If the master uses diskless synchronization and the replica uses diskless load, this means no RDB file persists on disk, the compression of RDB costs much CPU and time both on master and replica, and network is much fast, not a bottleneck. So maybe we can disable RDB compression to reduce full sync time.
I tested on AWS, there are two EC2, master enabled diskless sync, replica enabled diskless load.
I used memtier-benchmark to generate 21GB data, all values are repeated x, this means all data is very easy to compress, the RDB file is about 635MB (enabling compression by default).
When we disabled RDB compression, the full sync costed 36s, but it costed 45s when enabling RDB compression.
then I used redis-benchmark to generate 24GB data, the value is a random string, so the data is very hard to compress, the RDB is about 20GB even enabling compression.
When we disabled RDB compression, the full sync costed 44s, but it costed 75s when enabling RDB compression.
Therefore, regardless of whether the data is suitable for compression, disabling compression can always reduce the time of full synchronization.
since rdbcompression configuration is designed for RDB file, it seems not a good idea to disable it directly, maybe the replica can ask the master to deliver a RDB without compression by replconf rdb-no-compress 1 command, when the replica can use diskless load.
Comment From: tezc
If we place the master and replica on the same machine, no-compression method becomes 3-4 times faster. It suggests that bandwidth is the main bottleneck now. The above tests show %20-40 gains but I suspect we might see even better numbers on networks with higher bandwidth between nodes.
The downside is that disabling compression increases network traffic but as it gives 20–40% boost (and potentially more under better conditions), seems like this is good trade-off.
@oranagra wdyt?
Comment From: oranagra
i agree. i wonder if it should depend on diskless-load (which isn't really active normally). or maybe it's beneficial even with disk-based. if it isn't beneficial in disk-based, the replica will have to send that tip depending on whether or not it can use diskless load (complicated). another thing to consider is master-slave replication over slower networks, some users may be using replication between different data centers, and i suspect in these cases compression is handy. in that case maybe we need to let the user control it, or we can argue that in these cases it's better to use disk based master anyway (since slow replication can extend the time of the fork)
Comment From: ShooterIT
maybe it's beneficial even with disk-based.
it is not easy to get a conclusion, this may be related to data compression ratio. we can get benefits with disk-based if it is hard to compress.
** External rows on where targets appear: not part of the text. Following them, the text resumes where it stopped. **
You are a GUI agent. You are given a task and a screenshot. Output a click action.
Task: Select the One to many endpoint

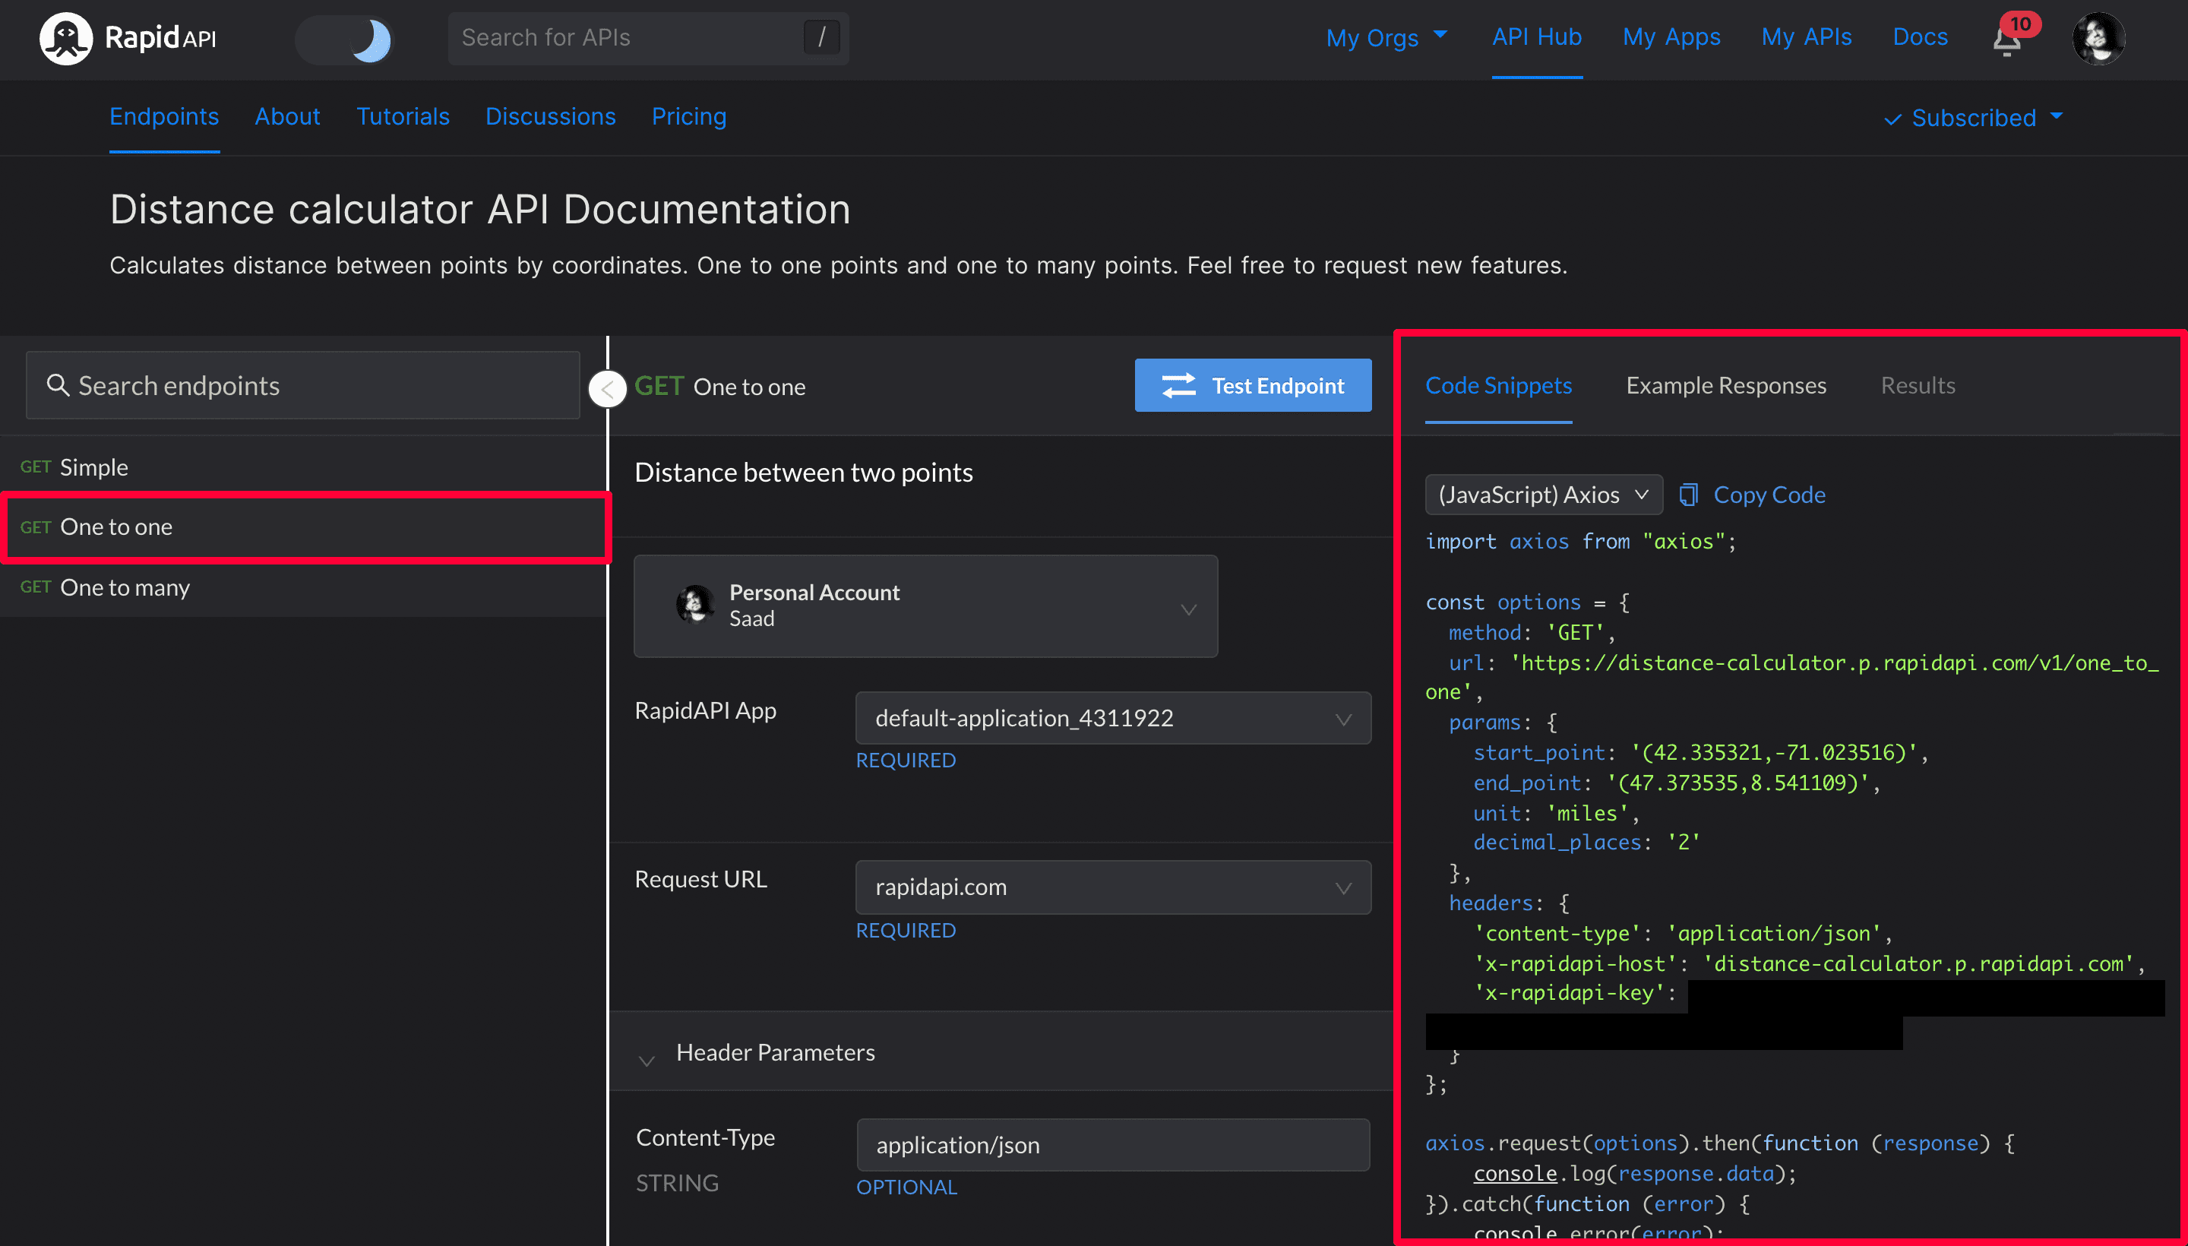125,586
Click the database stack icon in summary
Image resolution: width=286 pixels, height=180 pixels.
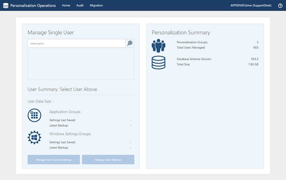tap(158, 62)
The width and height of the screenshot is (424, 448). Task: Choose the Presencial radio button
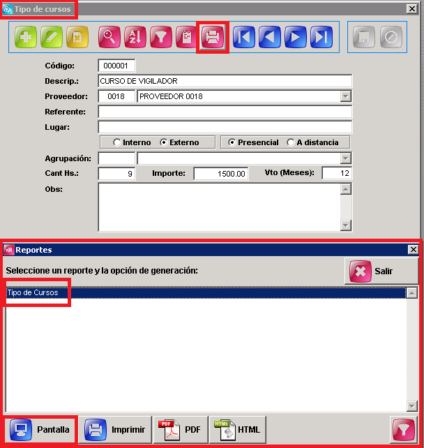tap(232, 142)

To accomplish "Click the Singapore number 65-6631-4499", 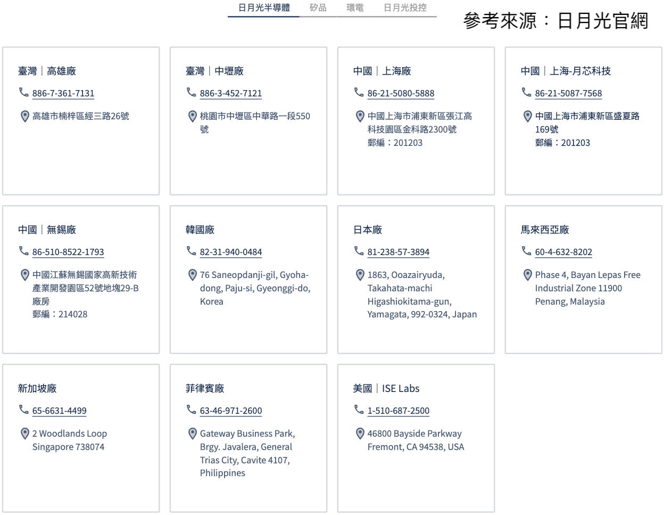I will [60, 411].
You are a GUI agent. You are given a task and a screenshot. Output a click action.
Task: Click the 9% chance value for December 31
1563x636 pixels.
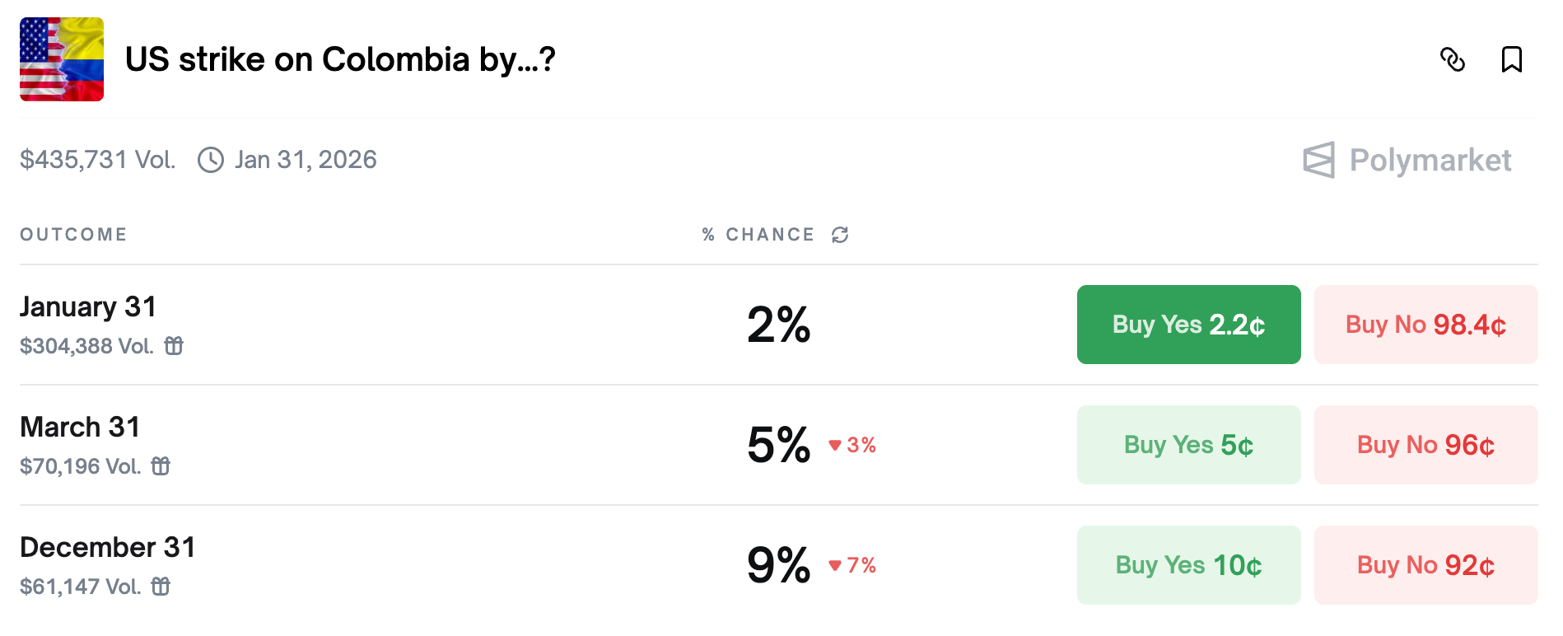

But what i am concerned is to avoid breaking the rdbcompression config, if users enable this config, but we generate a RDB without compression, that may make confusing.
for slower network, i am not sure, maybe a hidden config can be introduced? users can disable this feature if they insist
Comment From: ShooterIT
diskless-load (which isn't really active normally)
yep, diskless-load is great feature to me, dramatically reduces full sync time, but it is not used widely. on-empty-db only works at the first full sync generally, swapdb needs double of maxmemory. I was thinking we can introduce a new option: flush-db, the replica drops the current db data async, then diskless load DB for socket, maybe it brings risk to lose data, but it provides another choice to reduce full sync time. WDYT? @oranagra @tezc
Comment From: oranagra
we can change rdbcompression from yes/no to an enum with yes/no/disk-repl. maybe that's better than creating a new config that overrides it on diskless. on the other hand, it would probably mean we wanna change the default value of that config, and that's complicated.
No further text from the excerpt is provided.